Directions:
The records below hold a stretch from the line with "ABOUT (160, 2405)" through the line with "PRIVACY (307, 2405)"; return exactly those lines, ends included, and nothing more.

Stored data:

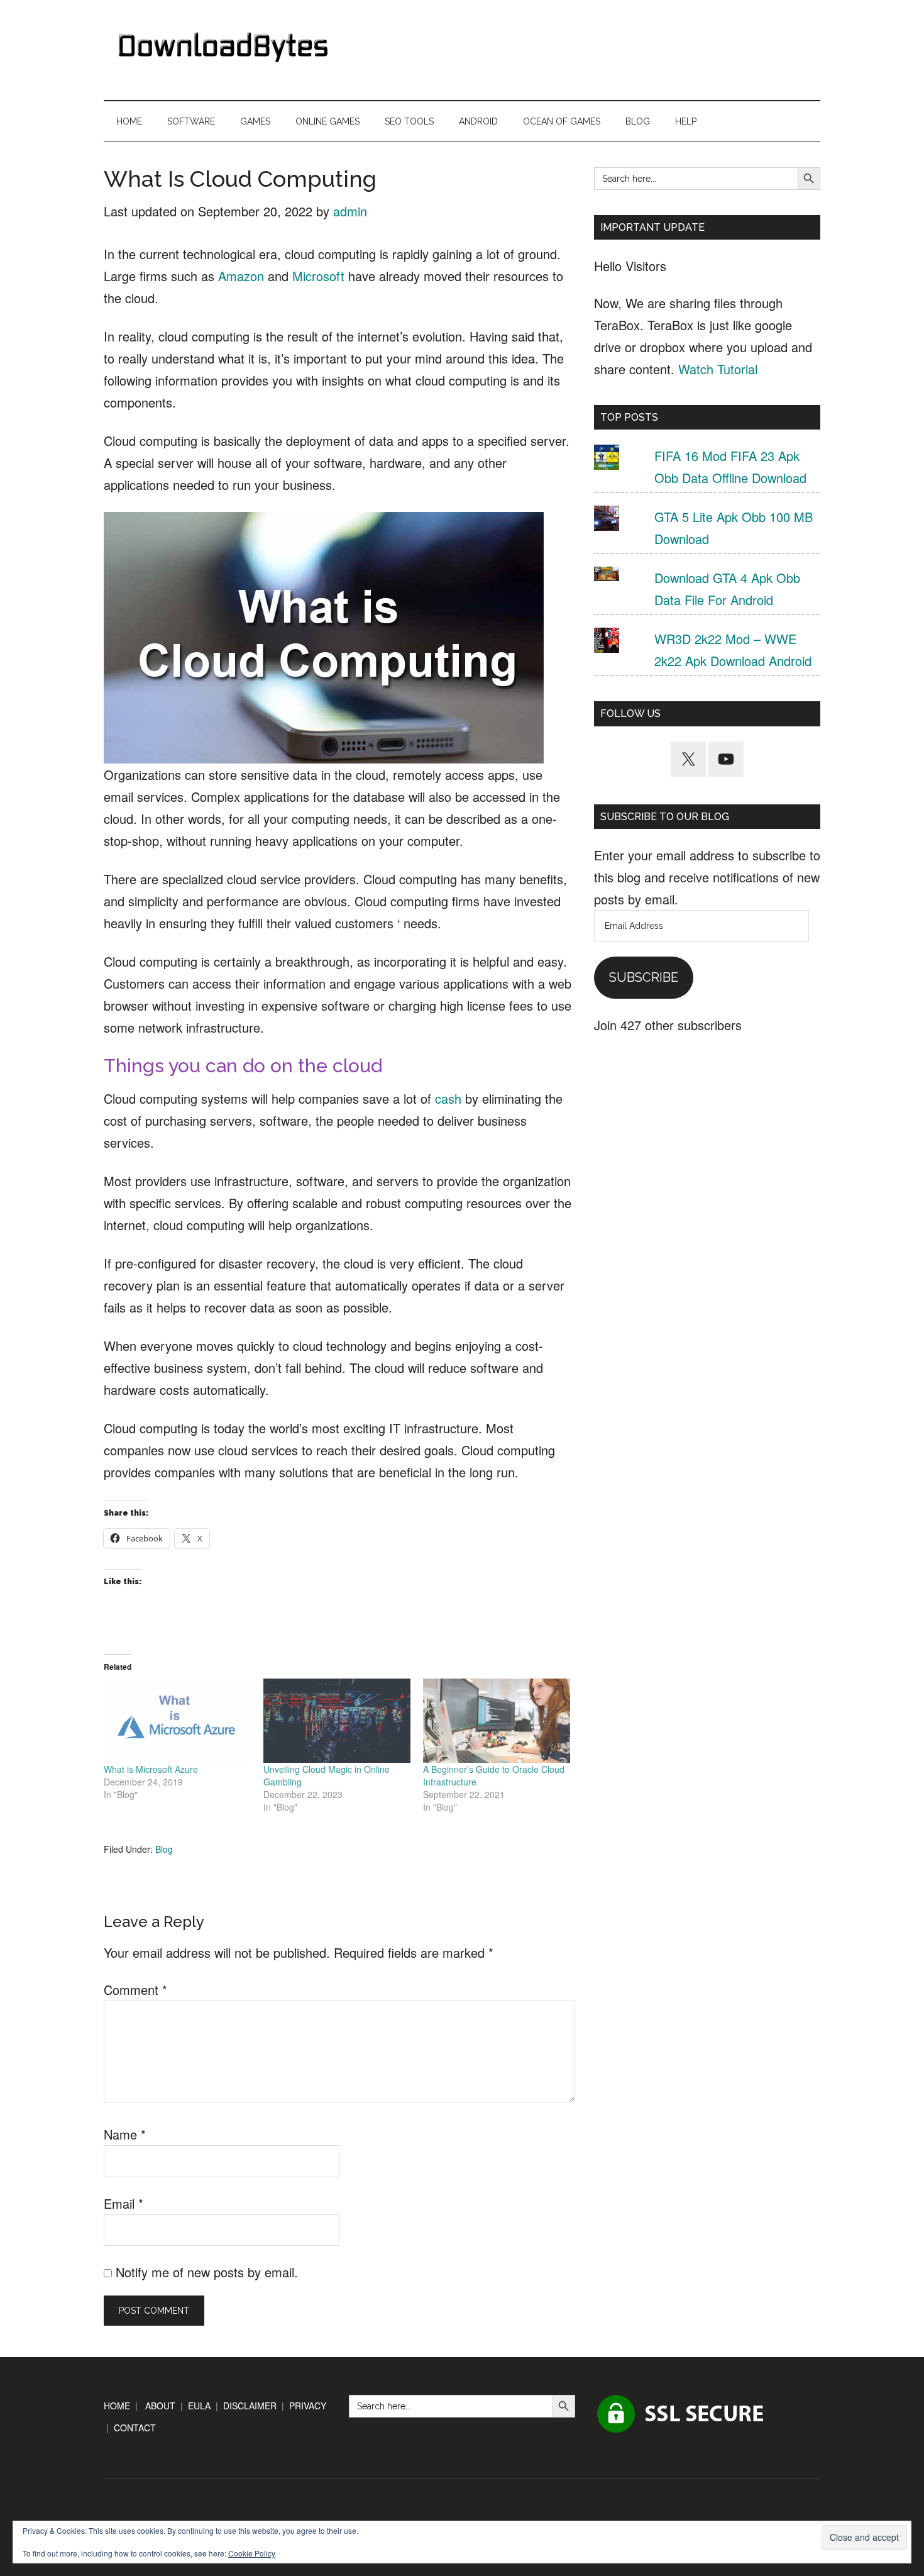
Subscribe (643, 977)
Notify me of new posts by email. (207, 2272)
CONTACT (135, 2427)
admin (350, 211)
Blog (164, 1849)
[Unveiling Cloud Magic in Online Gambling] (336, 1721)
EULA (199, 2405)
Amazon (241, 276)
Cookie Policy (251, 2553)
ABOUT (160, 2405)
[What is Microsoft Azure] (177, 1721)
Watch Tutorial (717, 369)
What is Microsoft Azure (151, 1769)
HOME (117, 2405)
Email (123, 2203)
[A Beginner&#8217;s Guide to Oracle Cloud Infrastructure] (496, 1721)
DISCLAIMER (250, 2405)
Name (125, 2134)
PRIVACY (307, 2405)
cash (448, 1098)
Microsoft (318, 276)
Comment (135, 1989)
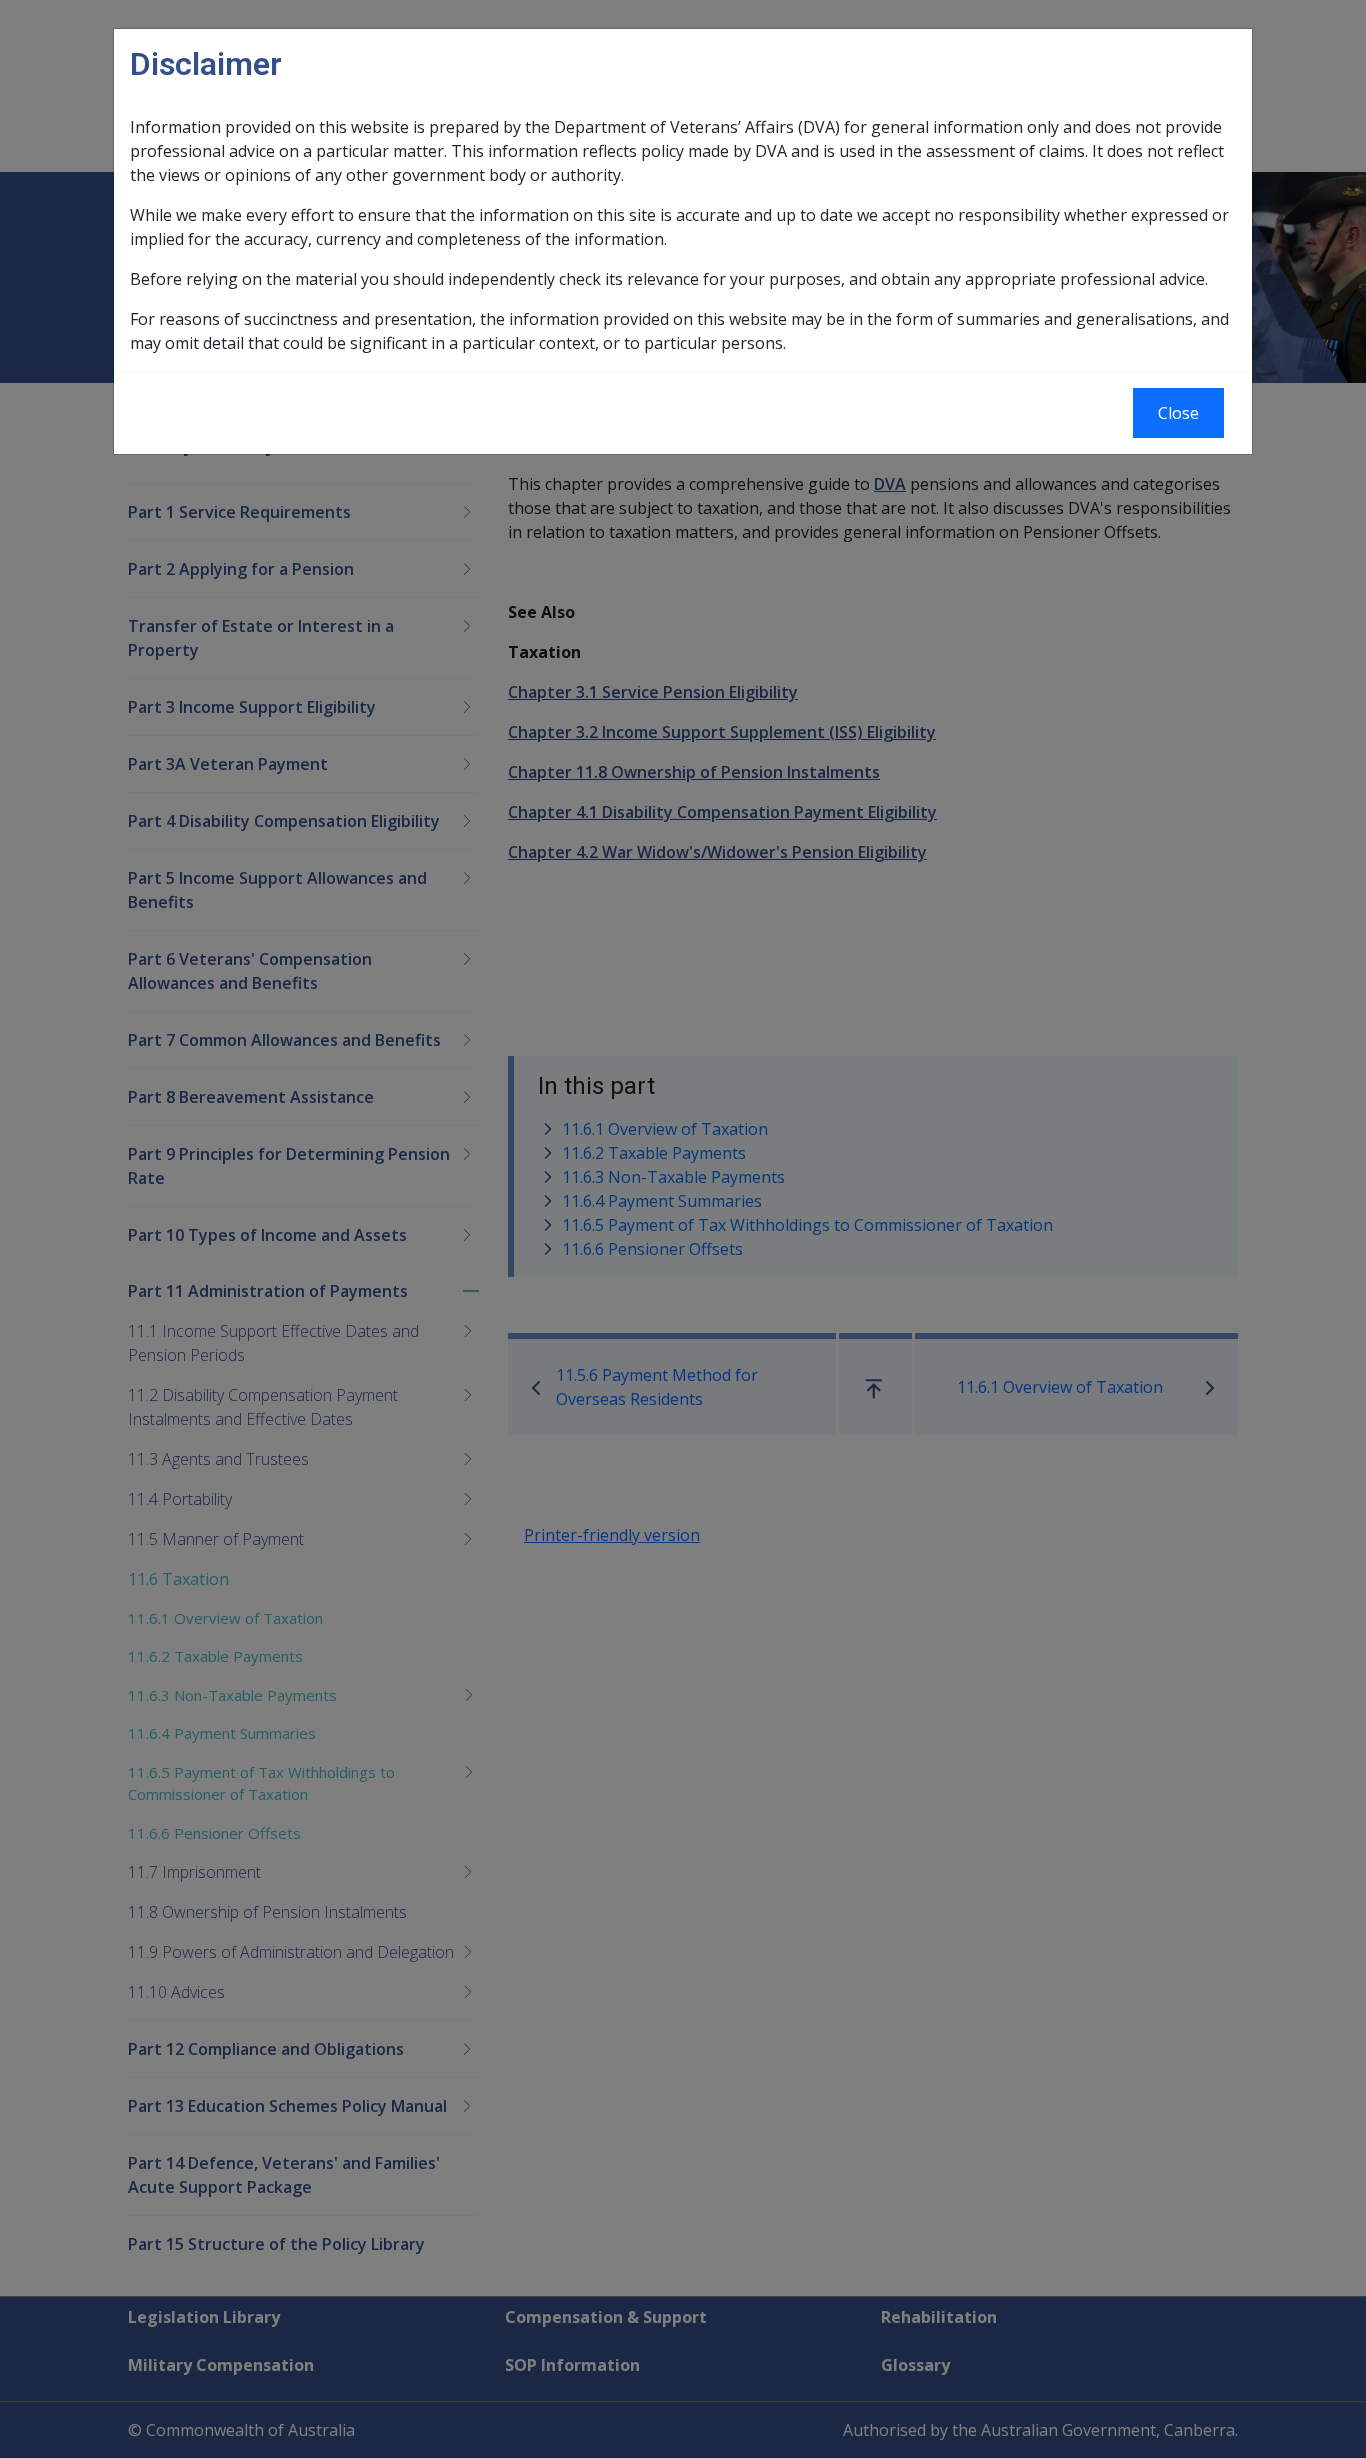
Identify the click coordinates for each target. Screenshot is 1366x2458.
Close (1178, 413)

Output below:
ABOUT (160, 2405)
[What is Microsoft Azure] (177, 1721)
Watch Tutorial (717, 369)
What is Microsoft Azure (151, 1769)
HOME (117, 2405)
Email (123, 2203)
[A Beginner&#8217;s Guide to Oracle Cloud Infrastructure] (496, 1721)
DISCLAIMER (250, 2405)
Name (125, 2134)
PRIVACY (307, 2405)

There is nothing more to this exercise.